# Help a Student with his survey - Gear Shoot Out



## SAEstudent (Jul 17, 2018)

Hello there!

I'm Daniel and a student working on his bachelor thesis regarding the relevance of analog compressors these days. For that reason I created 2 surveys and compared a bunch of plug-ins and outboard compressors like the Fatso Jr, Arousor or the Focusrite Red 3.

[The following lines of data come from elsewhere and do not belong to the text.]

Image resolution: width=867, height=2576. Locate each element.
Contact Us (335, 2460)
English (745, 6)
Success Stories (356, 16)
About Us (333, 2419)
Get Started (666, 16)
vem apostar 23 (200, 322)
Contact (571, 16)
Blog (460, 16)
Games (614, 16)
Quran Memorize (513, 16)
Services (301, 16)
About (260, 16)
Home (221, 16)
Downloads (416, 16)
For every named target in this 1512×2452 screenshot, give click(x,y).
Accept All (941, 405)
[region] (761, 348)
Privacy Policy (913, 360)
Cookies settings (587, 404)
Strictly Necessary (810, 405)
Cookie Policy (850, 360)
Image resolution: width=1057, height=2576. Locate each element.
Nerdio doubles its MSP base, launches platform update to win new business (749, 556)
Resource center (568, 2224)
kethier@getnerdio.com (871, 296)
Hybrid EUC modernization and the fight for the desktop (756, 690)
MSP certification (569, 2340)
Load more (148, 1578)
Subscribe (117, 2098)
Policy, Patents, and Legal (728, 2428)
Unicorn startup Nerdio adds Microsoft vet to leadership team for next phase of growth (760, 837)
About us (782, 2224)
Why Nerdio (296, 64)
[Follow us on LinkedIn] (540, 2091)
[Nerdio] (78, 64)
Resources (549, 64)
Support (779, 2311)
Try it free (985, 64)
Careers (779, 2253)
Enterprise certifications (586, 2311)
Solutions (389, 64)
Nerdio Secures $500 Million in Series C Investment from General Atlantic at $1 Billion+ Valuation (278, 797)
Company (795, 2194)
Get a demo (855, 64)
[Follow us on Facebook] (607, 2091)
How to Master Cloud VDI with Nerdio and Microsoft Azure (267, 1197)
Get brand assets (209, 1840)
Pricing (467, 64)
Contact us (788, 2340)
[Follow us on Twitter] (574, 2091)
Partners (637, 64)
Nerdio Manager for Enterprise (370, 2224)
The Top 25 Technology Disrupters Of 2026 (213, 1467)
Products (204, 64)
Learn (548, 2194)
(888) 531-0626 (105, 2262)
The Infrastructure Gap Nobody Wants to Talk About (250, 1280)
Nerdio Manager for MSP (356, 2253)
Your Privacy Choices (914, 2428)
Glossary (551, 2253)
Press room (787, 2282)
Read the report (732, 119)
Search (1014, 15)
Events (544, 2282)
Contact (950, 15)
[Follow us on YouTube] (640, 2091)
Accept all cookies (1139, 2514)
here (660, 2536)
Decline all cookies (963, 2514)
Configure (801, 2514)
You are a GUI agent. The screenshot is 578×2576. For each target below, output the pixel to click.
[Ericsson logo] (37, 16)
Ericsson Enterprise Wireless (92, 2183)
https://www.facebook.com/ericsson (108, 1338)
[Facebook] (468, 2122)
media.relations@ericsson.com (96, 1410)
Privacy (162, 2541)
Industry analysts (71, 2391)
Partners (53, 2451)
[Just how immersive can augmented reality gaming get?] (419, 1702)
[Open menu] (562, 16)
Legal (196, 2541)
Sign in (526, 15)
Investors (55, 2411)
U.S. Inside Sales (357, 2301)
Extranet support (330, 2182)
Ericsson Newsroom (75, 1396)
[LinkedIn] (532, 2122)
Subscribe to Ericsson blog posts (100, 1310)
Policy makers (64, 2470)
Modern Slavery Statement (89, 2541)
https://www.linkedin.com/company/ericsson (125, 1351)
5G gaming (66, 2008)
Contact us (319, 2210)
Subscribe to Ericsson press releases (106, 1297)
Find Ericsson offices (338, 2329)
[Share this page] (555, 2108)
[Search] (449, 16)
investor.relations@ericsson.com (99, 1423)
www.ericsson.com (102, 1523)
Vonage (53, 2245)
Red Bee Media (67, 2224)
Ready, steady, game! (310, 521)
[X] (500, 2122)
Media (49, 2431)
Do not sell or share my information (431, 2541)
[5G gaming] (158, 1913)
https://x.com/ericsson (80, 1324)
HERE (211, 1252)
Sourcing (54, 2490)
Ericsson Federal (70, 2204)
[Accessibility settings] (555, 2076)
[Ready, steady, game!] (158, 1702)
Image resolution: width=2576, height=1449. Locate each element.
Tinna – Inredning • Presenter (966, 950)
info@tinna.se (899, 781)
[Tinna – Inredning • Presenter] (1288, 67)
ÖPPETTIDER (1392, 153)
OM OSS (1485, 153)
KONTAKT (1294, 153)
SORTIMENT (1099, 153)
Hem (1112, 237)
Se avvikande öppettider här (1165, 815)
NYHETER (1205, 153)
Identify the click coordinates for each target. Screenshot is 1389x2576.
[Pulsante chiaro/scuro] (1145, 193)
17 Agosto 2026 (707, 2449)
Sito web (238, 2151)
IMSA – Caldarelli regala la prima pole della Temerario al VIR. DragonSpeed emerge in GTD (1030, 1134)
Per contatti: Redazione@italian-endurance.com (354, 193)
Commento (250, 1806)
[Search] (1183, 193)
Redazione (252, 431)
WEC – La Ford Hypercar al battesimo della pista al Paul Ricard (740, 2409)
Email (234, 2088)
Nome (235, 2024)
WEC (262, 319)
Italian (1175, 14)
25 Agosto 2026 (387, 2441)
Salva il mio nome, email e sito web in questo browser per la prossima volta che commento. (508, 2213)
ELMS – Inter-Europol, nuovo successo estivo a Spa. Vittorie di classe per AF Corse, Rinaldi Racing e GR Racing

The first one is specifically for people that are able to listen analytically like audio engineers, composers or musicians and know how to use a compressor:

https://www.surveygizmo.com/s3/4471299/Survey-regarding-hardware-and-software-compressors

The second one is a blind Shoot Out between the compressors and you can tell me if you are satisfied with their sound quality:

http://www.smartsurvey.co.uk/s/BO8SG/

I thank you so much for taking the time!


----------



## SAEstudent (Jul 17, 2018)

EDIT: ignore this post.

1.
https://www.surveygizmo.com/s3/4471299/Survey-regarding-hardware-and-software-compressors

2.
http://www.smartsurvey.co.uk/s/BO8SG/

Unfortunately I am not able to post these links in the first post. Mods please change this.


----------



## fretti (Jul 17, 2018)

SAEstudent said:


> Unfortunately I am not able to post these links in the first post. Mods please change this.


First post = no links can be included, to prevent spamming


----------